PESCARA. Ci ha provato, il fronte del sì alla pista ciclabile, a convincere gli scettici, tra cittadini e commercianti che ieri protestavano pacificamente in strada. Ma il risultato è stato vano. Gabriele Ferri, residente in zona stadio, manubri stretti tra le mani e berretto protettivo in testa, non ha mollato un attimo la sua due ruote: «Condivido le perplessità di residenti e commercianti della zona. Capisco che i cambiamenti fanno paura, ma da qualche parte bisogna iniziare. Forse l'amministrazione dovrebbe ampliare la campagna di comunicazione sull'uso del mezzo leggero che non è detto sia un limite per il commercio, come accade in altre città europee. Forse servirebbe a placare gli animi». Ivano Angiolelli, ex direttore di banca, racconta di aver vissuto in diverse città, tra cui Ravenna, ma di non aver mai trovato tanta ostilità alla due ruote come Pescara.

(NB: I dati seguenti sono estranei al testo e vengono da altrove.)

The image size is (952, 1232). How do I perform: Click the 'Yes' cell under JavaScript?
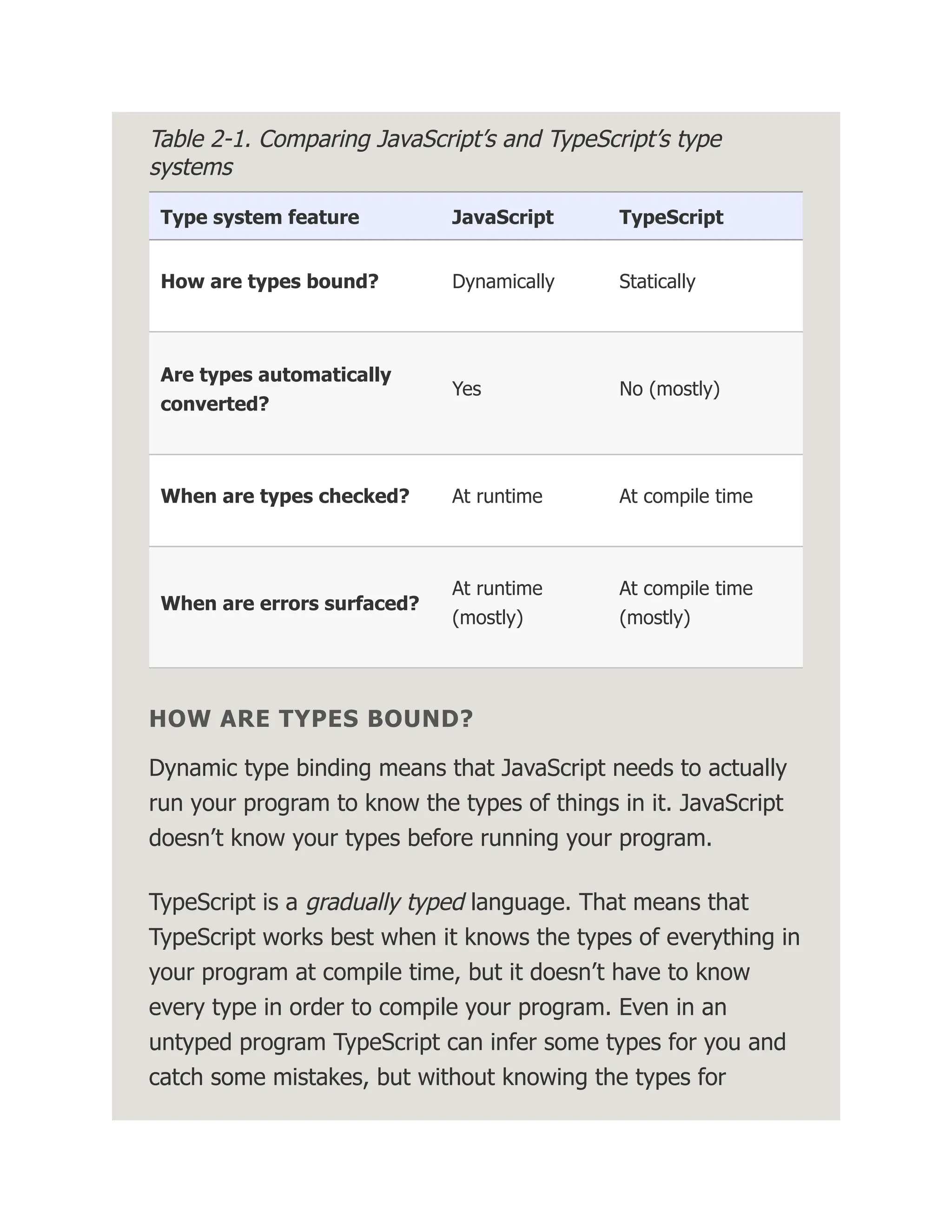coord(466,389)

A una negoziante che gli faceva notare come solo l'auto può salvare il commercio, Angiolelli ha risposto: «Mia moglie ha 70 anni e gira in bici tutta la città. Sui cestini trasporta la spesa e le bottiglie dell'acqua. Non ha bisogno dell'auto per caricare merce, come le coperte da portare in lavanderia, che si possono trasportare in bici, chiuse nelle buste e legate al manubrio. Considerate che le vostre attività potrebbero rifiorire senza traffico e senza smog». Arriva la consorte del bancario in pensione, Andreina Frattarelli, in sella a una bici superaccessoriata con cestini portaspesa davanti e dietro il mezzo. «Dentro i cestini metto tutto, la bici è comoda. In viale Muzii, con la pista ciclabile, spero arrivino anche gli stalli, altrimenti siamo costretti sempre a legare le bici agli alberi». (c.co.)